**DATASET ROWS**
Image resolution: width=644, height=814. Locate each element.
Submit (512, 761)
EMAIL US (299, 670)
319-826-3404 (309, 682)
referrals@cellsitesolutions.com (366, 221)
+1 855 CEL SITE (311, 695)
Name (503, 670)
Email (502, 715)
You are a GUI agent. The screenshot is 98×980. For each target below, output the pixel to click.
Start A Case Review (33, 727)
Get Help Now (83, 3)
---
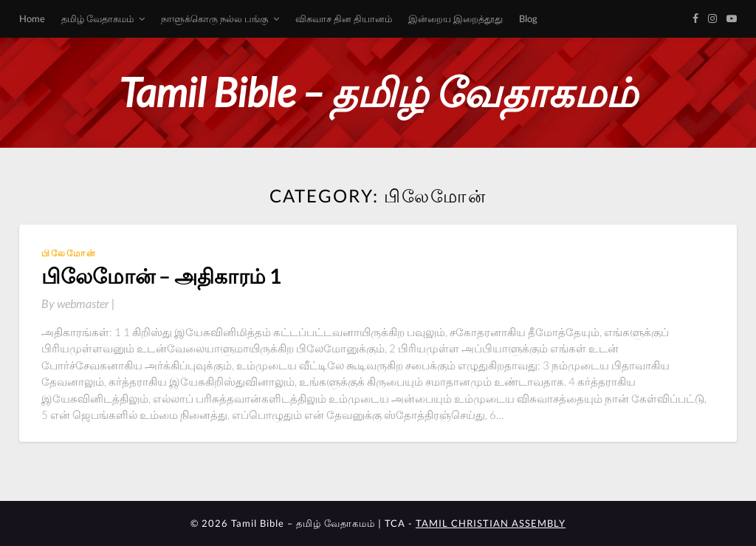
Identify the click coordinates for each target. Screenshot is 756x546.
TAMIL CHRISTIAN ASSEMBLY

**TASK TO CARRY OUT**
Can you rewrite the lines from the one containing "referrals@cellsitesolutions.com (366, 221)" through the one containing "Start A Case Review (33, 727)" as a JSON list of strings, one string per line, leaving out blank lines?

**RESPONSE BELOW**
[
  "referrals@cellsitesolutions.com (366, 221)",
  "+1 855 CEL SITE (311, 695)",
  "Name (503, 670)",
  "Email (502, 715)",
  "You are a GUI agent. The screenshot is 98×980. For each target below, output the pixel to click.",
  "Start A Case Review (33, 727)"
]